Não sei precisar quando exatamente o vídeo tape passou a fazer parte do mundo do futebol. E não falo do uso simples do recurso, que dava ao telespectador a chance de rever a partida de seu time em outro momento. Muito depois do apito final. Falo do vídeo como recurso para interpretar o jogo. Ficou famosa a frase do dramaturgo Nelson Rodrigues a respeito do tal. Dizia Nelson que o VT era burro. Numa tradução livre, talvez quisesse dizer com isso que não esclarecia nada. O que deveria nos servir de lição nestes tempos em que o árbitro de vídeo anda fazendo uma verdadeira balbúrdia no nosso futebol. Tomando conta de tudo. Lembro também, não sei se teria sido na peça escrita pelo Dr Sócrates com Kleber Mazziero no início dos anos dois mil, de uma cena em que diante de tudo o que está sendo dito pelos comentaristas num programa estilo mesa redonda o jogador em questão simplesmente se revolta com a imprecisão das análises e salta da tela pra vida real para rebater tudo o que os entendidos estavam falando. Fosse possível na vida real imagino que renderia debates interessantes.
Desde sempre existiu em meio a arquibancada coisas para nos distrair. Do vendedor do picolé ao sujeito que chega atrasado e pede pra passar na sua frente.

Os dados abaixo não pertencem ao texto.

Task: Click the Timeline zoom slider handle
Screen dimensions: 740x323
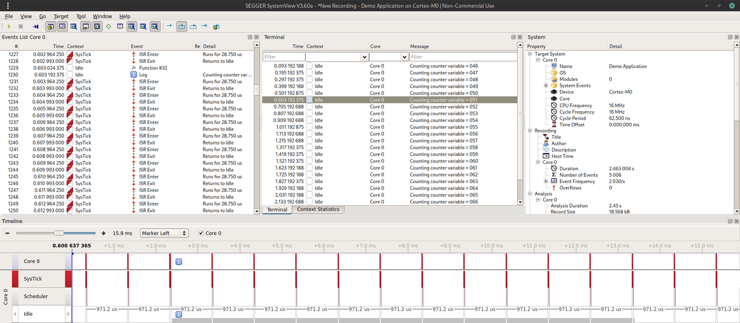Action: pos(59,233)
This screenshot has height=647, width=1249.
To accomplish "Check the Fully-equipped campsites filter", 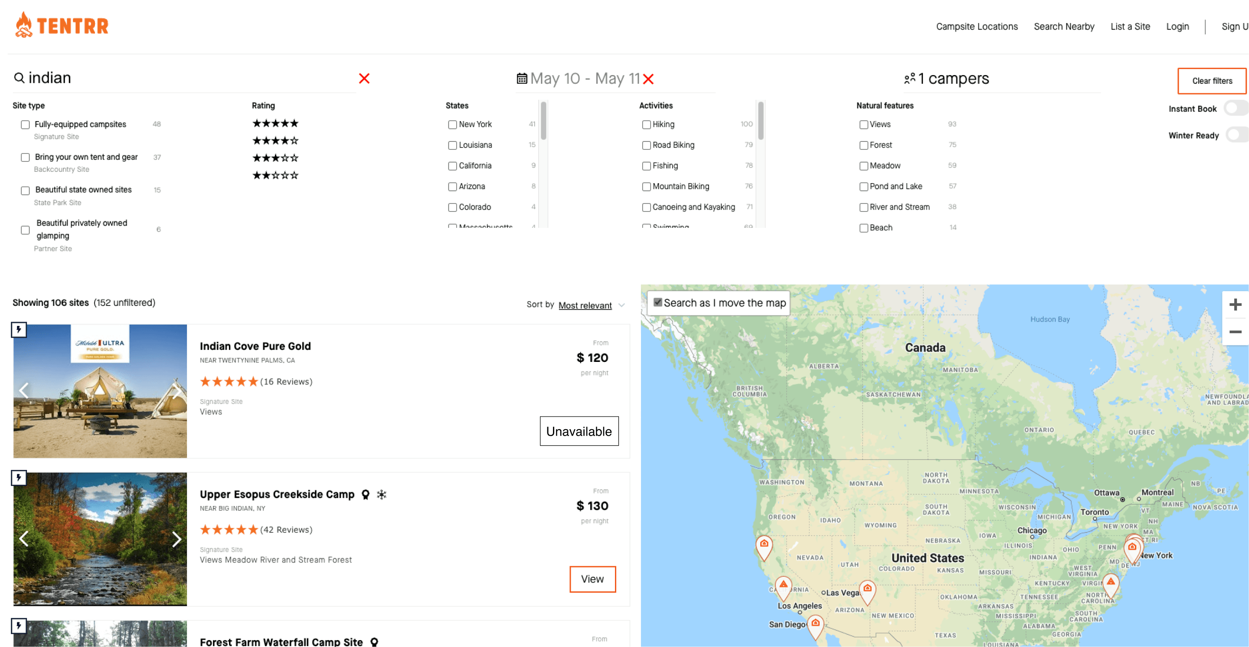I will coord(25,125).
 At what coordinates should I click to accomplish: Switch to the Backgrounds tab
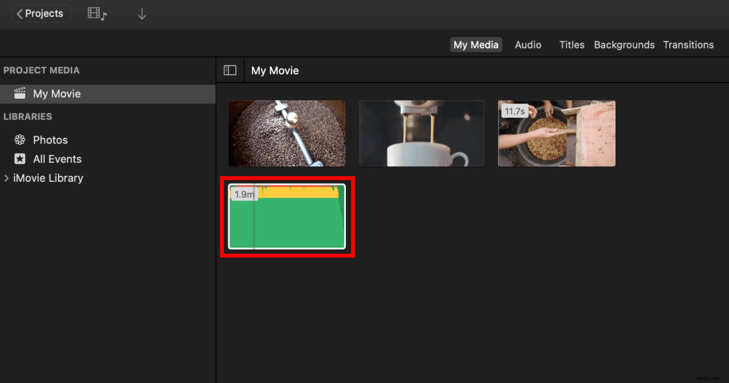click(624, 45)
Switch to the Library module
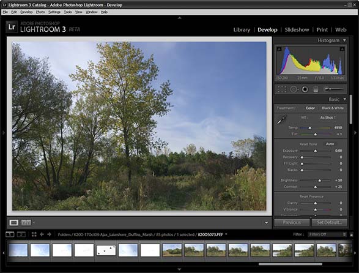The width and height of the screenshot is (359, 273). (242, 30)

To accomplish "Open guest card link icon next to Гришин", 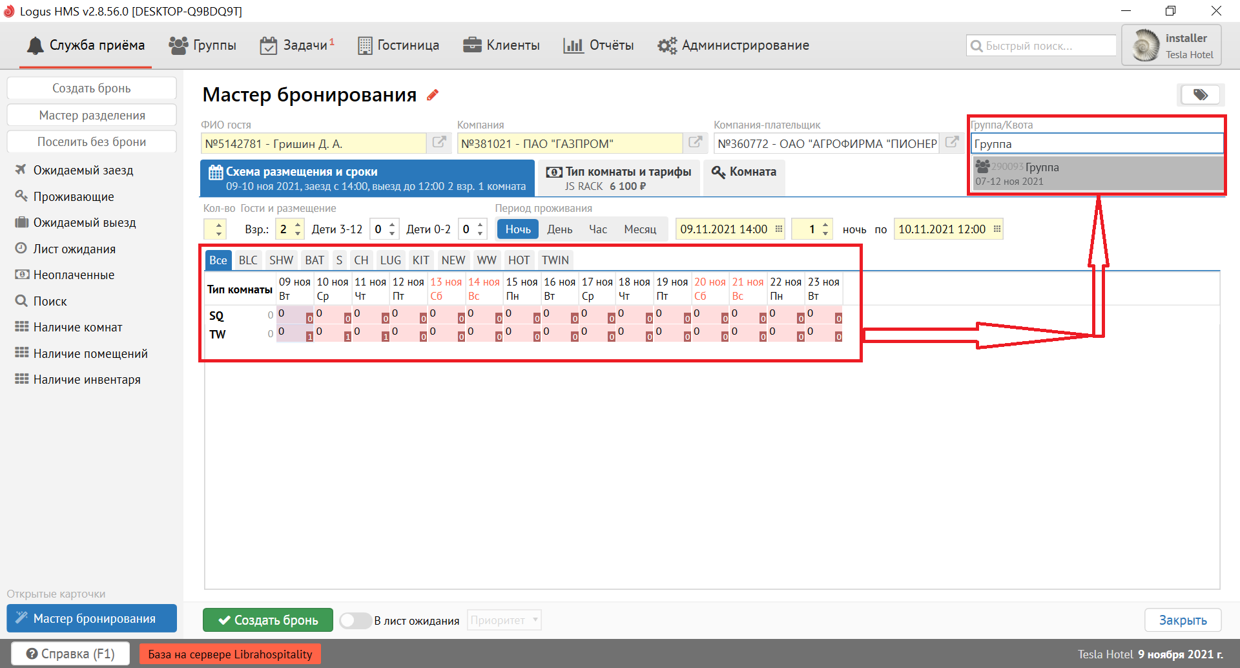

Será difícil encontrar entre os frequentadores de estádio um que jamais tenha perdido um gol, ou um lance importante do jogo por distração. Algo para o qual o VT poderia servir de consolo, e certamente vem servindo. Por falar nisso, não sei se viram o que se deu na final da Libertadores. Uma fotografia tirada no exato instante em que Breno Lopes coloca a cabeça na bola para marcar o único gol da partida e dar o título ao Palmeiras é possível ver ao fundo um casal, meio de lado nas cadeiras, todo feliz fazendo uma selfie. De onde concluo que para eles o VT foi a salvação. De onde concluo também que nada deve ter contribuído tanto ao longo da história para que o torcedor perdesse momentos cruciais de um jogo quanto o bendito celular. E escrevo tudo isso para dizer que o VT além de burro, é um mal intencionado. Não tem lado. Se molda às intenções.
Com sei lá quantas câmeras de olho em tudo será sempre possível defender quem se queira. Esse ou aquele. Basta ir lá revirar tudo que está gravado e certamente um recorte do tal VT se prestará a teoria que se quer defender. Sem contar os recursos com os quais é possível incrementar as intenções. Pior do que o VT só mesmo a câmera lenta, com seu dom de dar outra dimensão até mesmo ao mais banal dos encontrões. Sei que vai soar ultrapassado, saudosista. Dirão que sou um desconfiado irremediável. E realmente sou. Mas estou convencido de que seria muito salutar voltar a analisar o jogo de bola apenas com nossos próprios olhos. Tentar decifrá-lo na velocidade em que ele realmente se dá. Enfim, tratar o VT como ele merece, como um modo eficaz de mostrar o que por ventura tivermos perdido. E não deixar esse senhor sabidamente burro e mal intencionado decidir o jogo.